Reported: 2012-07-17 07:40 UTC by Vipul Kumar
Modified: 2017-09-11 19:36 UTC (History)
1 user (show)



Attachments
This is the document which i was unable to read properly. (53.00 KB, application/msword)
2012-07-17 07:40 UTC, Vipul Kumar
Details

Note You need to log in before you can comment on or make changes to this bug.
Description Vipul Kumar 2012-07-17 07:40:03 UTC
Created attachment 29070 [details]
This is the document which i was unable to read properly.

I tried reading doc and docx files using Apache POI 3.8. It worked fine until i encountered textboxes.

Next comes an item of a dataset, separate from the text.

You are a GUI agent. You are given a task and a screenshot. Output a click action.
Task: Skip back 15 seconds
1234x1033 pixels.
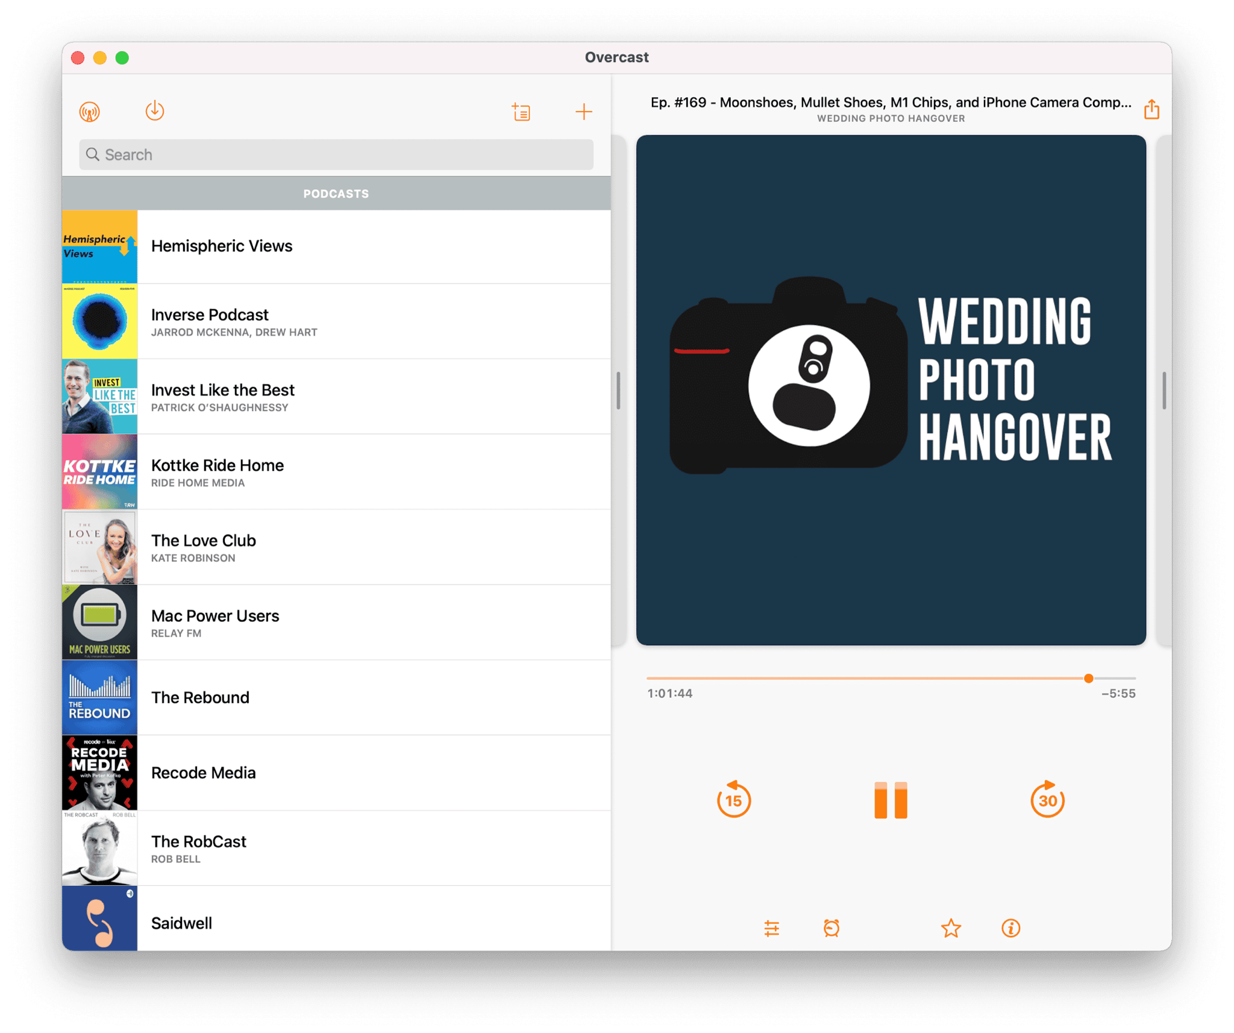point(733,800)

If the format of the document is like this: 
paragraph 1 
textbox 1 
paragraph 2 
textbox 2 
paragraph 3 

Then the output should be: 
paragraph 1 textbox 1 paragraph 2 textbox 2 paragraph 3 
But HWPF reads such .doc file as: 
paragraph 1 paragraph 2 paragraph 3 textbox 1 textbox 2 

It seems to be adding textboxes at the end and not at the place where it should be, i.e. between the paragraphs.

In case of .docx files, XWPF didn't read textboxes at all.

I tried methods getText(), getTextFromPieces(), extractText(), getParagraphText(), but none of these helped.
Comment 1 Sergey Vladimirov 2012-11-06 16:42:33 UTC
Vipur,

Textboxes are graphical objects. Currently POI unable to detect exact place for textbox to be placed on the page. Another problem -- textbox can be anchored to the page (not to some paragraph), and there is no way to detect position in text to insert textbox content without page rendering (which POI doesn't).

Patches to detect textbox anchors position (exact point to insert text box content into document) are always welcomed.
Comment 2 Dominik Stadler 2017-09-11 19:36:23 UTC
No update on this for a very long time and as explained above, it is very hard to get this right for all cases. Therefore I am closing this as WONTFIX, please report new bugs if there are any contributions in this area.